• **WORK INSTRUCTION**
Would you please copy out each entry exactly?

• **GIVEN RECORDS**
Content starts
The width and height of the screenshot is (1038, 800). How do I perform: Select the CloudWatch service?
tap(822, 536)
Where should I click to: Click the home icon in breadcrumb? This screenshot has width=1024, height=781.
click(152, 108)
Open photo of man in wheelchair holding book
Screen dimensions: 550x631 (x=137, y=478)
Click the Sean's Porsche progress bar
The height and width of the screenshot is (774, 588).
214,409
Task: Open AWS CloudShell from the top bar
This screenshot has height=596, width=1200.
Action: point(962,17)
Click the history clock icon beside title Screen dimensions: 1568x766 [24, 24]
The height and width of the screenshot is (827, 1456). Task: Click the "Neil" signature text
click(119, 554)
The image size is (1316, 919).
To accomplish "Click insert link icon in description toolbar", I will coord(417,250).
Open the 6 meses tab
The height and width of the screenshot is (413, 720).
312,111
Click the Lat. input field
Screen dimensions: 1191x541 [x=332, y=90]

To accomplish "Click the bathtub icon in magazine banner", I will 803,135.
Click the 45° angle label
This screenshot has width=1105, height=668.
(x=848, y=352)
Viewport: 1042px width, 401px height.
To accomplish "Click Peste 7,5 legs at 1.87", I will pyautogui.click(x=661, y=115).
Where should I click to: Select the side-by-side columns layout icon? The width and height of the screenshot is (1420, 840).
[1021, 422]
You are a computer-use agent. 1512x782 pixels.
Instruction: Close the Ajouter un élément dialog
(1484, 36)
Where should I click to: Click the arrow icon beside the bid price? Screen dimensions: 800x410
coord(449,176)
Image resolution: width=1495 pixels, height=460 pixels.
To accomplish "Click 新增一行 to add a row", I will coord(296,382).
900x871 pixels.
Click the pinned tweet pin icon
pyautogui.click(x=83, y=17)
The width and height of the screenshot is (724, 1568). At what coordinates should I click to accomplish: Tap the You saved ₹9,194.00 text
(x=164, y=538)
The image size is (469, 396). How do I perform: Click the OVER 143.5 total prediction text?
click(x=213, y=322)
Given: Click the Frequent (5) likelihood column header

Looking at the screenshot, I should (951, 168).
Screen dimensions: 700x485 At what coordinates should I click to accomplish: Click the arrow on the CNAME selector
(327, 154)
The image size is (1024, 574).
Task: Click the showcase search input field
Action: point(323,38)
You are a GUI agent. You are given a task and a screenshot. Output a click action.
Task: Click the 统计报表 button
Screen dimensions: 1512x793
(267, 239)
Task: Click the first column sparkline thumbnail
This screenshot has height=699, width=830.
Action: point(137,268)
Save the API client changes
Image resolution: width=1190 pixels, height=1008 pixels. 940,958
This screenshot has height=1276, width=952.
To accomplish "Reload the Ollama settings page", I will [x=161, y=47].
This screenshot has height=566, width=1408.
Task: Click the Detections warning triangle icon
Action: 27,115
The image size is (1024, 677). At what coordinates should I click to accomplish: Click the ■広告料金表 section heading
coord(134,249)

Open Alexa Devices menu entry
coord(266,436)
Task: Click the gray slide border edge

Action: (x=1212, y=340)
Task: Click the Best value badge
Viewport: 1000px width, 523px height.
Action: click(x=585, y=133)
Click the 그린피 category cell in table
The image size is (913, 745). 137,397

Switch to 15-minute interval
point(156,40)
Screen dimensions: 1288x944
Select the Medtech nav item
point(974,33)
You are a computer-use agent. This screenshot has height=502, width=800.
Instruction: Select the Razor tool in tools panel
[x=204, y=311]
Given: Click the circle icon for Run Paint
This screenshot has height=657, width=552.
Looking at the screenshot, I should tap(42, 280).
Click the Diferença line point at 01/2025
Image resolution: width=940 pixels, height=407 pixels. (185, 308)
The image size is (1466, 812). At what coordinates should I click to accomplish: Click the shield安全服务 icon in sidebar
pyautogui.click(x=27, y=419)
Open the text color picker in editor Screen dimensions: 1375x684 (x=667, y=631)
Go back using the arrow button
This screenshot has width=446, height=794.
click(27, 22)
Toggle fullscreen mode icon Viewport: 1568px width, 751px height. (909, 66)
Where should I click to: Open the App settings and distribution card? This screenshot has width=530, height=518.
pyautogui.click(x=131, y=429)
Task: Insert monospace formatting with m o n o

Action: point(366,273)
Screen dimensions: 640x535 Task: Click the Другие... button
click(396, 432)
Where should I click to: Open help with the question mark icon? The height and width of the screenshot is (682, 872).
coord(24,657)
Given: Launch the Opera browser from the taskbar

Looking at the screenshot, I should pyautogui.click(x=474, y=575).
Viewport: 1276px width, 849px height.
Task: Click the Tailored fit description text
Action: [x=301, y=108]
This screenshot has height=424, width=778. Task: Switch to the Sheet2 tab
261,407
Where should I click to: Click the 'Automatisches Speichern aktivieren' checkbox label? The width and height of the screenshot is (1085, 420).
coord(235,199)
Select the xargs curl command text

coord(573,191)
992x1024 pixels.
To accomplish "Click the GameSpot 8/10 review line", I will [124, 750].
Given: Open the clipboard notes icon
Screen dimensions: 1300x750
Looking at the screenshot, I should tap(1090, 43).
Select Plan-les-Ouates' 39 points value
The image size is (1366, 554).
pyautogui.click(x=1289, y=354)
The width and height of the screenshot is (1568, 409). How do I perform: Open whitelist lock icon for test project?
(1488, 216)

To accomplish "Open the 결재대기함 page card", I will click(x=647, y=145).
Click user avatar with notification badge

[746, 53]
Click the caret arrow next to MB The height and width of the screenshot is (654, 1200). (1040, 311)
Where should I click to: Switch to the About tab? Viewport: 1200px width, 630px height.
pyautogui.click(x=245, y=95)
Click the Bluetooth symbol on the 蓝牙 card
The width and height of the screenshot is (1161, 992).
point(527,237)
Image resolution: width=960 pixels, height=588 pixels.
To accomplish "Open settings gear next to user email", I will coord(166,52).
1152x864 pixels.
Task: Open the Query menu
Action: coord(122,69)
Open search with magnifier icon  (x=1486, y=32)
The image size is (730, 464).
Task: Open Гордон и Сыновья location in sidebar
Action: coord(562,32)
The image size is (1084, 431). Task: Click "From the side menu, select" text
Content ends
• **REPLY TO THE EXERCISE**
The width and height of the screenshot is (1038, 800). How do I perform: Select the CloudWatch service?
tap(822, 536)
Where should I click to: Click the home icon in breadcrumb? This screenshot has width=1024, height=781.
click(152, 108)
Open photo of man in wheelchair holding book
Screen dimensions: 550x631 (x=137, y=478)
Click the Sean's Porsche progress bar
The height and width of the screenshot is (774, 588).
214,409
Task: Open AWS CloudShell from the top bar
This screenshot has height=596, width=1200.
Action: point(962,17)
Click the history clock icon beside title Screen dimensions: 1568x766 [24, 24]
The height and width of the screenshot is (827, 1456). Task: Click the "Neil" signature text
click(119, 554)
The image size is (1316, 919).
To accomplish "Click insert link icon in description toolbar", I will coord(417,250).
Open the 6 meses tab
The height and width of the screenshot is (413, 720).
312,111
Click the Lat. input field
Screen dimensions: 1191x541 [x=332, y=90]

To accomplish "Click the bathtub icon in magazine banner", I will 803,135.
Click the 45° angle label
This screenshot has width=1105, height=668.
(x=848, y=352)
Viewport: 1042px width, 401px height.
To accomplish "Click Peste 7,5 legs at 1.87", I will pyautogui.click(x=661, y=115).
Where should I click to: Select the side-by-side columns layout icon? The width and height of the screenshot is (1420, 840).
[1021, 422]
You are a computer-use agent. 1512x782 pixels.
Instruction: Close the Ajouter un élément dialog
(1484, 36)
Where should I click to: Click the arrow icon beside the bid price? Screen dimensions: 800x410
coord(449,176)
Image resolution: width=1495 pixels, height=460 pixels.
To accomplish "Click 新增一行 to add a row", I will coord(296,382).
900x871 pixels.
Click the pinned tweet pin icon
pyautogui.click(x=83, y=17)
The width and height of the screenshot is (724, 1568). At what coordinates should I click to accomplish: Tap the You saved ₹9,194.00 text
(x=164, y=538)
The image size is (469, 396). How do I perform: Click the OVER 143.5 total prediction text?
click(x=213, y=322)
Given: Click the Frequent (5) likelihood column header

Looking at the screenshot, I should (951, 168).
Screen dimensions: 700x485 At what coordinates should I click to accomplish: Click the arrow on the CNAME selector
(327, 154)
The image size is (1024, 574).
Task: Click the showcase search input field
Action: point(323,38)
You are a GUI agent. You are given a task and a screenshot. Output a click action.
Task: Click the 统计报表 button
Screen dimensions: 1512x793
(267, 239)
Task: Click the first column sparkline thumbnail
This screenshot has height=699, width=830.
Action: point(137,268)
Save the API client changes
Image resolution: width=1190 pixels, height=1008 pixels. 940,958
This screenshot has height=1276, width=952.
To accomplish "Reload the Ollama settings page", I will [x=161, y=47].
This screenshot has height=566, width=1408.
Task: Click the Detections warning triangle icon
Action: 27,115
The image size is (1024, 677). At what coordinates should I click to accomplish: Click the ■広告料金表 section heading
coord(134,249)

Open Alexa Devices menu entry
coord(266,436)
Task: Click the gray slide border edge

Action: (x=1212, y=340)
Task: Click the Best value badge
Viewport: 1000px width, 523px height.
Action: click(x=585, y=133)
Click the 그린피 category cell in table
The image size is (913, 745). 137,397

Switch to 15-minute interval
point(156,40)
Screen dimensions: 1288x944
Select the Medtech nav item
point(974,33)
You are a computer-use agent. This screenshot has height=502, width=800.
Instruction: Select the Razor tool in tools panel
[x=204, y=311]
Given: Click the circle icon for Run Paint
This screenshot has height=657, width=552.
Looking at the screenshot, I should tap(42, 280).
Click the Diferença line point at 01/2025
Image resolution: width=940 pixels, height=407 pixels. (185, 308)
The image size is (1466, 812). At what coordinates should I click to accomplish: Click the shield安全服务 icon in sidebar
pyautogui.click(x=27, y=419)
Open the text color picker in editor Screen dimensions: 1375x684 (x=667, y=631)
Go back using the arrow button
This screenshot has width=446, height=794.
click(27, 22)
Toggle fullscreen mode icon Viewport: 1568px width, 751px height. (909, 66)
Where should I click to: Open the App settings and distribution card? This screenshot has width=530, height=518.
pyautogui.click(x=131, y=429)
Task: Insert monospace formatting with m o n o

Action: point(366,273)
Screen dimensions: 640x535 Task: Click the Другие... button
click(396, 432)
Where should I click to: Open help with the question mark icon? The height and width of the screenshot is (682, 872).
coord(24,657)
Given: Launch the Opera browser from the taskbar

Looking at the screenshot, I should pyautogui.click(x=474, y=575).
Viewport: 1276px width, 849px height.
Task: Click the Tailored fit description text
Action: [x=301, y=108]
This screenshot has height=424, width=778. Task: Switch to the Sheet2 tab
261,407
Where should I click to: Click the 'Automatisches Speichern aktivieren' checkbox label? The width and height of the screenshot is (1085, 420).
coord(235,199)
Select the xargs curl command text

coord(573,191)
992x1024 pixels.
To accomplish "Click the GameSpot 8/10 review line", I will [124, 750].
Given: Open the clipboard notes icon
Screen dimensions: 1300x750
Looking at the screenshot, I should tap(1090, 43).
Select Plan-les-Ouates' 39 points value
The image size is (1366, 554).
pyautogui.click(x=1289, y=354)
The width and height of the screenshot is (1568, 409). How do I perform: Open whitelist lock icon for test project?
(1488, 216)

To accomplish "Open the 결재대기함 page card", I will click(x=647, y=145).
Click user avatar with notification badge

[746, 53]
Click the caret arrow next to MB The height and width of the screenshot is (654, 1200). (1040, 311)
Where should I click to: Switch to the About tab? Viewport: 1200px width, 630px height.
pyautogui.click(x=245, y=95)
Click the Bluetooth symbol on the 蓝牙 card
The width and height of the screenshot is (1161, 992).
point(527,237)
Image resolution: width=960 pixels, height=588 pixels.
To accomplish "Open settings gear next to user email", I will coord(166,52).
1152x864 pixels.
Task: Open the Query menu
Action: coord(122,69)
Open search with magnifier icon  (x=1486, y=32)
The image size is (730, 464).
Task: Open Гордон и Сыновья location in sidebar
Action: coord(562,32)
The image size is (1084, 431). Task: Click "From the side menu, select" text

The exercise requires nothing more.